I got the Flight 1's (the lower end model) on my current board, purely for the step-in possibilities. When you're riding indoor alot or the same park getting in and out of the elevators I can surely recommend Flow bindings. The thing that impressed me the most is that there's less pressure on your toes while riding. Also when you have skiers in your group Flows will help you keep up without having to strap up first.

My experiences with normal straps were basically having to release my toestrap every 2 hours to allow my toes to have some blood (aside from having to using the ratchets all the time). In the beginning the Flow bindings felt too loose but once I was on the slope and noticed it did not cut down on the response of my board it was way more comfy than the regular strap bindings. 

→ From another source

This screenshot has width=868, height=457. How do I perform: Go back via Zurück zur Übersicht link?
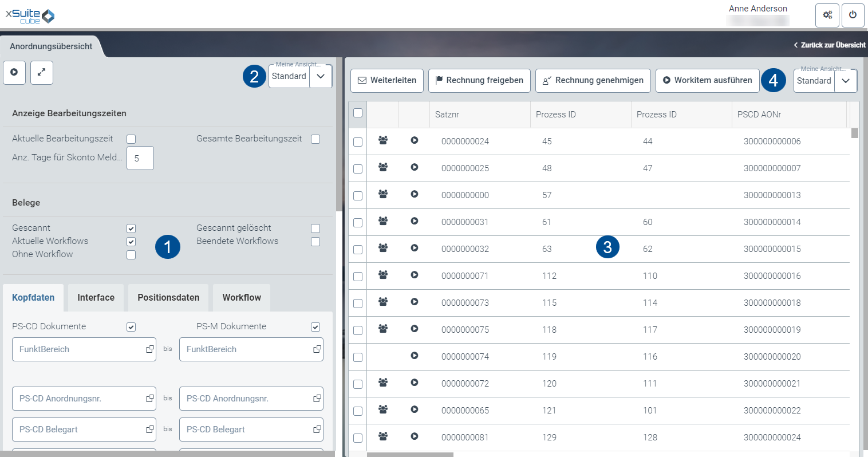(830, 45)
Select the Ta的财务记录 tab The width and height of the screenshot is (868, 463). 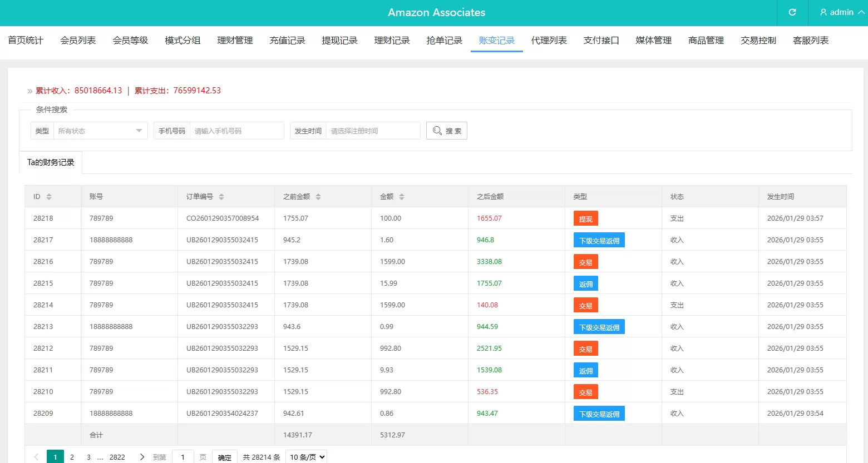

This was 3 years ago so I can imagine traditional straps might've solved these issues now as well but still I'm upgrading my Flite 1's to the NX or fuse models 

Naturally the moment I feel the bindings are limiting me in one way or another I will think of moving back to the traditional ones (maybe the more advanced you are the more step-in Flows will limit you, just a thought?)


----------



## tmnn23 (Jul 20, 2013)

Thanks for all the help! I think I'll try them out. My local runs are pretty short so I think they'll work nicely. Any recommendations on whether I should check out the new 2014 products or save some money and buy last years bindings?


----------